Comincia con un'ala rotta, il 

moncherino d'un braccio contratto,

alzato e calato, alzato e calato per il 

segmento d'un corto tracciato, arco di

rigidezza automa. Un deltoide pulsa

d'un battito minore, un nervo un

tendine una fibra, millimetri divergenti

dall'assegnata funzione, eppure

tuttora sottomessi, storditi, assuefatti

alla tesa partitura d'una meccanica

obbedienza. Assurdità di averessere

un corpo, assurdità del copione

prescritto a questa anatomia del

fallimento. Assurdità della posa,

qualunque posa, postura impostata,

impostura imposta, e reiterata,

reiterata, reiterata... potesse il lutto

sospendere la spudoratezza d'ogni 

giorno! 

S'agita così compresa, composta e

disperata, questa figurina macilenta,

rimpiccolita, soffocata... passerotto

ferito col becco mascherato da un

rovo di ciuffi argentati, che a tratti

trattengono un lucore metallico, come

avendo lungamente assorbito i riflessi

d'una catena. Arrugginita, atrofizzata,

indurita nel suo intimo crampo

alienato, tremata dall'impercettibile

sbavatura d'una vibrazione, che ora

batte il quarto di carne d'una gamba

sola, solo una, separatamente

accennando schisi di membra

discrepanti. Impossibile, il semplice

passo è montagna di conquista. Solo

da ferma si muove, internamente al 

suo stare scavata, ganciata sghemba

alla scena nell'estasi interdetta del

gesto crocifisso. Nel calvario di scorci

di carne emaciata s'affaccia un

tramonto negato, l'ingorgo d'un

estuario di tregua. E si trascina, sul

posto si trascina, scarsa di frame, in

slow motion, implosa nell'anse del suo

sfinimento, eviscera il tempo in

scortico vivo d'affondo fino all'off della

potenza.

Non hai più guscio, sei sprotetta, dove

vai? Lumaca secca, senza bava, la tua

scia è agli sgoccioli. Che resta alla tua

fuga? La trascendenza nega l'azzurro 

slargato... quale via può segnare il

diagramma di incastri che ti travaglia

ogni moto? Dove spezzare? Cadi su,

da brava, fatti cartoccio, carne di carta

accartocciata, tutta spiegazzata dal

pugno invisibile che ti afferra, grande

mano che attorno ti serra. A terra ora,

un piccione investito pari, a ornare di

disgrazia un guardrail polveroso,

accampata in questo sottotetto, col

rivolo di sangue d'una bandana rossa

che ti ruscella da sotto il petto

schiacciato. Povera creatura

martoriata, povera bestia. Di tua mano

t'appendi all'amo uncinato dell'unghia

come l'abbattuto al paranco, e l'umano

alla coscienza. Parassita della tua

stessa materia! Silhouette del deserto,

la tua ascella di sabbia si solleva e

confessa una duna di monili nel torso

ondulata.

Ora che sei, in fine nera, spenta nello 

spento, noi che spettiamo al tuo

sbiadimento cadiamo con te nel

silenzio tuo, essenziale, asciutto,

inciso... e non so quale pazzo, tardivo, 

forzato, si sia macchiato le mani d'un

applauso, il primo, il secondo, il terzo...

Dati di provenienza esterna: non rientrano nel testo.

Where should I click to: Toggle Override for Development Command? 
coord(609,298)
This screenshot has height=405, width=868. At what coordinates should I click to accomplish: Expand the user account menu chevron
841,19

a profanare il sacro che ti dona morta

alla morte, tutto un vuoto si è gremito

di questa barbara semplificazione...

solo tacere vorremmo e invece giù, a

battere palmi... gesto da copione

d'una catena di montaggio.


su Fabrica [AAMOD]
Potito Forte


Ore 19,30

Ingresso nella Sala Musica del Teatro Galli

Sala buia e circolare, spazio arioso, costolato legnoso del sottotetto che funge da volta dell’azione scenica

Paola Bianchi, soggetto di scena, amplifica il contatto simbolico fra gli elementi architettonici della scena con la sua performance. Il suo corpo si spezza nei movimenti dell’azione e produce un effetto simbiotico con l’ambiente. La drammaturgia del momento avviene di spalle, non è soggettivata, ed è ulteriormente stratificata attraverso uno schermo presente dietro all’artista. Le immagini che scorrono, a mo’ di scenografica videoartistica e sovrastorica, sono tratte da AAMOD, Archivio Audiovisivo del Movimento Operaio e Democratico, e mettono in scena rispettivamente:

•  La visita medica di controllo di un lavoratore di fabbrica;

•  Frammenti da rivolte studentesche e operaie nel contesto germinale del 1977. Il 1977 è l’anno dell’uccisione da parte delle forze dell’ordine di Giorgiana Masi, coinvolta in una manifestazione pacifica del Partito Radicale.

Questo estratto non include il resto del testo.